GOAL: Rewrite the items from the start through the line containing "[x=247, y=109]", inclusive, changing "trash can" to "wastebasket" and leaving all else as is.

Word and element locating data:

────

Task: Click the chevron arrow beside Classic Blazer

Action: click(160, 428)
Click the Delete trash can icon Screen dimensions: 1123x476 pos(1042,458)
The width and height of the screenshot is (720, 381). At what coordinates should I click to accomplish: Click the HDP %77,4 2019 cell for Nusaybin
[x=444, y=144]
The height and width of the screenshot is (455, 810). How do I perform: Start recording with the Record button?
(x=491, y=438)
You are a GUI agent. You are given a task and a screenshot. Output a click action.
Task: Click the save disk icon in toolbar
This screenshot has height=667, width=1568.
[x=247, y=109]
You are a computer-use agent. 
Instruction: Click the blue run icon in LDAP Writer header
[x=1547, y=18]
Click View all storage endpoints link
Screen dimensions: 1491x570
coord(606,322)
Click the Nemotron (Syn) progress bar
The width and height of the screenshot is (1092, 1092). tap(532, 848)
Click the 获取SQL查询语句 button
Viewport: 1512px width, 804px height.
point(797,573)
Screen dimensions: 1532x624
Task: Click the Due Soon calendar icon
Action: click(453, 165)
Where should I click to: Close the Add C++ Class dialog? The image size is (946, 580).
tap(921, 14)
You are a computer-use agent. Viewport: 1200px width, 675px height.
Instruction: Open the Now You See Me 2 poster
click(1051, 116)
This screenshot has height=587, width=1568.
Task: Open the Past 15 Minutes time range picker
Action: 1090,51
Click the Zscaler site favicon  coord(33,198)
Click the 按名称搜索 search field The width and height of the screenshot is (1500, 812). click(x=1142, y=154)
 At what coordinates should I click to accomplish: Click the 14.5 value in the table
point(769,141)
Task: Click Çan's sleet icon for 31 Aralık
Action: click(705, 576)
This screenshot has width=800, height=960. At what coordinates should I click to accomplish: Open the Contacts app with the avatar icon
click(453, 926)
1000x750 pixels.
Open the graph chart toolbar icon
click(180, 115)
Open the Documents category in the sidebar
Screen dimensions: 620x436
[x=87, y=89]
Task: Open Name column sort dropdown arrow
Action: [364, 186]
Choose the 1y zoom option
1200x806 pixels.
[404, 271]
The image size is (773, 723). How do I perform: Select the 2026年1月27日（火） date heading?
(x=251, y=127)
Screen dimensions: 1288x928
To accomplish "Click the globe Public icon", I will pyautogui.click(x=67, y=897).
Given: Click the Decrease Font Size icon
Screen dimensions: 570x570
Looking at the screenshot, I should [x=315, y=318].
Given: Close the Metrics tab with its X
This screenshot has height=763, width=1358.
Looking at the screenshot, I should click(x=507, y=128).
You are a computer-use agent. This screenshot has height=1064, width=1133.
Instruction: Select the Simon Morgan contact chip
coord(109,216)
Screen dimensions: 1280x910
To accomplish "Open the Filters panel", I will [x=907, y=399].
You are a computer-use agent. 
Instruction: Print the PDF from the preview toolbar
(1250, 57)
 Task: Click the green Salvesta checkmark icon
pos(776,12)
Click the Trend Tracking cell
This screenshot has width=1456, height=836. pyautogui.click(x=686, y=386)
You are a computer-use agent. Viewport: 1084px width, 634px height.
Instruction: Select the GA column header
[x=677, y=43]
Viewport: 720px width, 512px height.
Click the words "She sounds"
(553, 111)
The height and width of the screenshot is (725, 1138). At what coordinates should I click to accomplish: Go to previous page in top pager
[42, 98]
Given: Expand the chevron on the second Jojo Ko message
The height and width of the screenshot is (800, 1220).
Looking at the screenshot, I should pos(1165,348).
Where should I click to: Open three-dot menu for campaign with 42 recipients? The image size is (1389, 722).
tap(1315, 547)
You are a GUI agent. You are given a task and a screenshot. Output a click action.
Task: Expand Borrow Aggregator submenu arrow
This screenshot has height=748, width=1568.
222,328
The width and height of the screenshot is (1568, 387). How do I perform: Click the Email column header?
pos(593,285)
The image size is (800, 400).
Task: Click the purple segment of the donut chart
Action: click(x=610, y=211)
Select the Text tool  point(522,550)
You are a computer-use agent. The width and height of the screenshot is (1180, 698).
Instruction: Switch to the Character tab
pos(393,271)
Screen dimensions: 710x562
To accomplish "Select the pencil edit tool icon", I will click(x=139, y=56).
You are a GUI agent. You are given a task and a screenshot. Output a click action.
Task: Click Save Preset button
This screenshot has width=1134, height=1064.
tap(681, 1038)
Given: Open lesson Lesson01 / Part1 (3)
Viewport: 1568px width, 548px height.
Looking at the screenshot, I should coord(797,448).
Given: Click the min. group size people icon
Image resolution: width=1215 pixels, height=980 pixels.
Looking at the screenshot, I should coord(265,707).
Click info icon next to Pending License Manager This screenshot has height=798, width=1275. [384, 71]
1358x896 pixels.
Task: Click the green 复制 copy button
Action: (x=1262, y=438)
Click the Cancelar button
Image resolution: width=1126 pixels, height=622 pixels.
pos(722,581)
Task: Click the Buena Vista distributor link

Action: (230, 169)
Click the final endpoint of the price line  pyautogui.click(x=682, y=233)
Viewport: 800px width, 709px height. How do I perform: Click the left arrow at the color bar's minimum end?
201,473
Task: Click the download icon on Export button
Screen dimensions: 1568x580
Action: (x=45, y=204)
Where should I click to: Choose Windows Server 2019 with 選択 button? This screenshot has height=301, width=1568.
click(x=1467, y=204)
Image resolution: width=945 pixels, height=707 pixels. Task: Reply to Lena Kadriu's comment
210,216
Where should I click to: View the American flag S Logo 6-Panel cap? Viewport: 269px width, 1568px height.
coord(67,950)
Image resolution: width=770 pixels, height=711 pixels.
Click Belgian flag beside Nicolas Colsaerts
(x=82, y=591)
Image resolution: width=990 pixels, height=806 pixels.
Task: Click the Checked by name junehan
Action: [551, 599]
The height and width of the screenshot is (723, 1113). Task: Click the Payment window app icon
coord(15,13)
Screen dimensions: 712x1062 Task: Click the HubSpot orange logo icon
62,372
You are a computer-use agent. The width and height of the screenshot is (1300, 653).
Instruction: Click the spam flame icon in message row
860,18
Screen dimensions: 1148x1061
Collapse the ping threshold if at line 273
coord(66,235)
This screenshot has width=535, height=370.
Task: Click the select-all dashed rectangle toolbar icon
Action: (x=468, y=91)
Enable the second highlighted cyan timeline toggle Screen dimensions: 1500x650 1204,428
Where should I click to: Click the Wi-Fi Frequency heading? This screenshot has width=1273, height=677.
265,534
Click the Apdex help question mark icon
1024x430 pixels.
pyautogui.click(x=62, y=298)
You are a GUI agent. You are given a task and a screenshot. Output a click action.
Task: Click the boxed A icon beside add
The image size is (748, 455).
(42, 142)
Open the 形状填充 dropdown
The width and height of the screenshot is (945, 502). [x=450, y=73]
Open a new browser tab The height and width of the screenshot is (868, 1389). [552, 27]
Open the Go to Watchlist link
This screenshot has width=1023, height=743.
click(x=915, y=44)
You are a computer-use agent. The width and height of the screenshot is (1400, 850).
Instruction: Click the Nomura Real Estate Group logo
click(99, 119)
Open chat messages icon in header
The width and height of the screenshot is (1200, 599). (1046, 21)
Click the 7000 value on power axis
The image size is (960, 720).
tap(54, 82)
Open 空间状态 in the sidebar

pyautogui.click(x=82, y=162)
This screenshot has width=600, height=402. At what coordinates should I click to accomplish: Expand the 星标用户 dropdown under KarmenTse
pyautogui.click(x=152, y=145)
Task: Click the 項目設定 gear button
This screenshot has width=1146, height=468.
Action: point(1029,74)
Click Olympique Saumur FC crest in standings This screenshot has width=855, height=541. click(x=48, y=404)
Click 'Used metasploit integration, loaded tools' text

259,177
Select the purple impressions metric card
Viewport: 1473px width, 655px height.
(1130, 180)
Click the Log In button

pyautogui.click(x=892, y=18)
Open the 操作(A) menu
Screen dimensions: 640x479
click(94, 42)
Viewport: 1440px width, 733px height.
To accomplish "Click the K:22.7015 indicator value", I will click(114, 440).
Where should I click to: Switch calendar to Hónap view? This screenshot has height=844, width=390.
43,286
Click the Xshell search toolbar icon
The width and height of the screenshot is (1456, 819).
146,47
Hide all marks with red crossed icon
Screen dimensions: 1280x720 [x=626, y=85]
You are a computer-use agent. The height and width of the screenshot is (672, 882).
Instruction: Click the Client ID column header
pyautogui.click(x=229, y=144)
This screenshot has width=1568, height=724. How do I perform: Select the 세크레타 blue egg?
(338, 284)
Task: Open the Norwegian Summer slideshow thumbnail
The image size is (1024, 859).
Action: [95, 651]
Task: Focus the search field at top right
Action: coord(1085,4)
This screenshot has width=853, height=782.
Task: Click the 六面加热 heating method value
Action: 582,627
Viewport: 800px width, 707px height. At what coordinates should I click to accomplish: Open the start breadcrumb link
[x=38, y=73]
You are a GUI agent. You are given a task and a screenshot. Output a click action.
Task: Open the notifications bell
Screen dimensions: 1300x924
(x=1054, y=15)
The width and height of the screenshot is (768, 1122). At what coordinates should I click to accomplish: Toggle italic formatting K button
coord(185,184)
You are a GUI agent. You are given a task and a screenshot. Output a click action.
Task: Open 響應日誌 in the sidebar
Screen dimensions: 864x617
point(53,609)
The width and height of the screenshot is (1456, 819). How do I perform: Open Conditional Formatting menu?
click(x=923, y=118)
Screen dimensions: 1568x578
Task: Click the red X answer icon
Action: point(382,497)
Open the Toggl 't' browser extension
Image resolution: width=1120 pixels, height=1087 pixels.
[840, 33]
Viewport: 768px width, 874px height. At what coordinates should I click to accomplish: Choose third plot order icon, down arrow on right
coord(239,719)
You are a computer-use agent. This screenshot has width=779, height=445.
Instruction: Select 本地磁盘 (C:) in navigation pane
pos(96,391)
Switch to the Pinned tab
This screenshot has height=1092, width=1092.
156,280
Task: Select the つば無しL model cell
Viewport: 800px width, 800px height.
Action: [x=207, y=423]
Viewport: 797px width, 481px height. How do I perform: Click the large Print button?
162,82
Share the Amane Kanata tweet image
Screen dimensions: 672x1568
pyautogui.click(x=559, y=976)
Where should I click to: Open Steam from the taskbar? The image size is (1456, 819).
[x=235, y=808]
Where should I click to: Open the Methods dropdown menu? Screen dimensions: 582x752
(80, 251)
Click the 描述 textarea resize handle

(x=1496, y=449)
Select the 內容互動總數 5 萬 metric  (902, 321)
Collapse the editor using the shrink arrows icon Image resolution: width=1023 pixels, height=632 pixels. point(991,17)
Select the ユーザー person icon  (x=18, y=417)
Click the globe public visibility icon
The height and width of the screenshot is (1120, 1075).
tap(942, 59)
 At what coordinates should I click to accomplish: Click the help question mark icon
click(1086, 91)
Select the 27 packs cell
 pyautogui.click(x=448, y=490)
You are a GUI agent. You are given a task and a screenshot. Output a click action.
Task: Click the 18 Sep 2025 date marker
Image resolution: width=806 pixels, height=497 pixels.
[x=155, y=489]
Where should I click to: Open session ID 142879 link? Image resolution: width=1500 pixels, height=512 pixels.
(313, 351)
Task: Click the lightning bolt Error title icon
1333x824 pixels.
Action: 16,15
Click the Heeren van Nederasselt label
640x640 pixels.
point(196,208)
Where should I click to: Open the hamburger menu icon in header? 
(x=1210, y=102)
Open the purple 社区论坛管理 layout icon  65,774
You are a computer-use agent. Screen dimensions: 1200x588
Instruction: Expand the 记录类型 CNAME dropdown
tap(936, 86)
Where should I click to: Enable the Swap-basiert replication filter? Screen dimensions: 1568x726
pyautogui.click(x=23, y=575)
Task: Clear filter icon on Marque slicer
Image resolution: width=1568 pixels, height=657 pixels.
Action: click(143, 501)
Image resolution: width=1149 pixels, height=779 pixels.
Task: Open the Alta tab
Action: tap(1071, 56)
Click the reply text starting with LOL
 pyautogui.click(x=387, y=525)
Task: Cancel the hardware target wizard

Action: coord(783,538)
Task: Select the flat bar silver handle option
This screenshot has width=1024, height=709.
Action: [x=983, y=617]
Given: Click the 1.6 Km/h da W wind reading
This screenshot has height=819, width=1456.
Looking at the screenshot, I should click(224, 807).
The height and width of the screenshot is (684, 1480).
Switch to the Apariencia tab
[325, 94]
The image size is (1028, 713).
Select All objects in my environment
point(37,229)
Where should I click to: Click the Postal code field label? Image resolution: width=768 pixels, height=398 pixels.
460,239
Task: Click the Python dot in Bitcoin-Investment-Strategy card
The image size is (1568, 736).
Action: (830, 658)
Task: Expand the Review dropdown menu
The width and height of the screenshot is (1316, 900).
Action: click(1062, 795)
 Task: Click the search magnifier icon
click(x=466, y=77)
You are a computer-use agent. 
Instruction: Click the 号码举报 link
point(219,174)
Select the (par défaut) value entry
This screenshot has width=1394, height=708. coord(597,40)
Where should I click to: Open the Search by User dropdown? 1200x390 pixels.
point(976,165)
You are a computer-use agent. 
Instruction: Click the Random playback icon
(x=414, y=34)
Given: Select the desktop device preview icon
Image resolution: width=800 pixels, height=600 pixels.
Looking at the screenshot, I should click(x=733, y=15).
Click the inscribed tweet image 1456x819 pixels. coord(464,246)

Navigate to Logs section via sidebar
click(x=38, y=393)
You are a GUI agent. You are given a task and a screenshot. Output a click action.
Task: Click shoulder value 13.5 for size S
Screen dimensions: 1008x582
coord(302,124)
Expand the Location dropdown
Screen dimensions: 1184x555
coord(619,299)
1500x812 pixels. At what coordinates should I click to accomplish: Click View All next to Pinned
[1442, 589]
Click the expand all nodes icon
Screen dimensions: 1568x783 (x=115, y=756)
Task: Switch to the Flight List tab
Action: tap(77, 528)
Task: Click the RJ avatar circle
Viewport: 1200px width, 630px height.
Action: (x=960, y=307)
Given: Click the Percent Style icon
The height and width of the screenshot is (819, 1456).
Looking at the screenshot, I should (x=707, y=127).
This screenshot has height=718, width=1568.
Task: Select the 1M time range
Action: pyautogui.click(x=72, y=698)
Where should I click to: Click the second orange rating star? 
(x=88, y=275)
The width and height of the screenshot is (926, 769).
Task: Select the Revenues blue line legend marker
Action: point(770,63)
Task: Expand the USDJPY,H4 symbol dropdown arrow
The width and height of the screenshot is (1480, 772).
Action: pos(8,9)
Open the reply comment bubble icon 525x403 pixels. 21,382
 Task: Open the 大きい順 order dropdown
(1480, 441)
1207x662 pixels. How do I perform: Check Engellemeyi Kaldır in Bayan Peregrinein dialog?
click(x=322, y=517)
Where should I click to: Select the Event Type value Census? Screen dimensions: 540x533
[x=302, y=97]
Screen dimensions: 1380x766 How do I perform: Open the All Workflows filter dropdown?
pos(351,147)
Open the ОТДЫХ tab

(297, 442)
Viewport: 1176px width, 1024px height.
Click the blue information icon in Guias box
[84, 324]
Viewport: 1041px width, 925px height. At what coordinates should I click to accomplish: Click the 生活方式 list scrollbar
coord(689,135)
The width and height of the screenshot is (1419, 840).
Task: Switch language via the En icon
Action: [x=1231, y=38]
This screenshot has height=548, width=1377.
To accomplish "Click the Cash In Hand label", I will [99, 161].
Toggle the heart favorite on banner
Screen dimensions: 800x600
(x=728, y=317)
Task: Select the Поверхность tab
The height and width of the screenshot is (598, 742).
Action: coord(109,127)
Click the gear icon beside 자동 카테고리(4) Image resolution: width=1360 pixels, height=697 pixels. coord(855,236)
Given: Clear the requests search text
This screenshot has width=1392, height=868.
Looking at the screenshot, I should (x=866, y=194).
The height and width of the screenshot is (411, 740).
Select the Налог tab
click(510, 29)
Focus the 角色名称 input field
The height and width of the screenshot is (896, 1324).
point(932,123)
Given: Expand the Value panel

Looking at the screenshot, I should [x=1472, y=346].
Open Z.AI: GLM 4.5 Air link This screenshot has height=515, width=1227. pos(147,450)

────

ANSWER TO THIS TASK:
Task: Click the chevron arrow beside Classic Blazer

Action: click(160, 428)
Click the Delete wastebasket icon Screen dimensions: 1123x476 pos(1042,458)
The width and height of the screenshot is (720, 381). At what coordinates should I click to accomplish: Click the HDP %77,4 2019 cell for Nusaybin
[x=444, y=144]
The height and width of the screenshot is (455, 810). How do I perform: Start recording with the Record button?
(x=491, y=438)
You are a GUI agent. You are given a task and a screenshot. Output a click action.
Task: Click the save disk icon in toolbar
This screenshot has height=667, width=1568.
[x=247, y=109]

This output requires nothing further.